Domino Sugar Factory redesign unveiled

The long-awaited redevelopment design for the Domino Sugar Factory was unveiled today by Two Trees Management, whose vision for the 11-acre stretch along the Williamsburg waterfront consists of a row of sleek, open-air, and uniquely designed buildings that include a mix of commercial and residential units, plus landscaped public green space.

Two Trees paid $185 million to CPC Resources to take over as developer of the site in the summer of 2012; their new plan is estimated to cost $1.5 billion to develop.

The plan is for a waterfront lined with narrow towers, one of them connected by ground-floor and mid-air bridges — leaving it looking like giant, aesthetically-pleasing, rectangular donut — surrounded by a waterfront park and public plaza. Compared to the previous plan from CPC, there would be 60 percent more open space, more office space, and shared access to housing amenities by both high- and low-rent residents.
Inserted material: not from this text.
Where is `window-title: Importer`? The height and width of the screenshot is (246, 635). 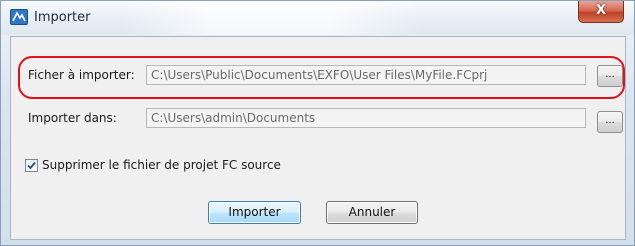
window-title: Importer is located at coordinates (62, 18).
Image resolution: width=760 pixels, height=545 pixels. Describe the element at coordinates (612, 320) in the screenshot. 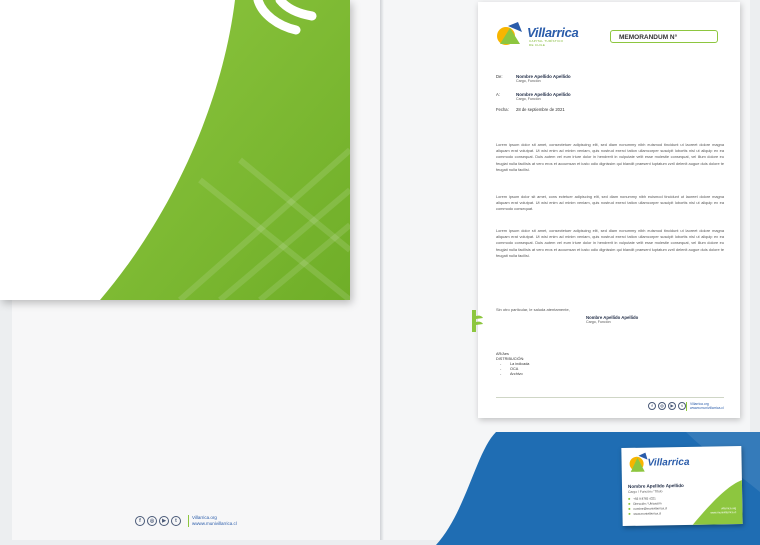

I see `signature-block: Nombre Apellido Apellido Cargo, Función` at that location.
The renderings were designed by SHoP Architects — of Barclays Center, B2 at the Atlantic Yards, and Pier 17 Seaport fame — which describes it as a vision for “a new skyline for Brooklyn” that has the landmark Domino Sugar refinery building as “the nerve center of the project as a new office building across from a new public space, Domino Square.”

The Domino Sugar sign will remain intact and represent the incorporation of the historic past with the intended innovative future.

Two Trees hopes to get ULURP approval of the plan by this April so that they can begin construction on the first building in 2014. The project would take around a decade to complete.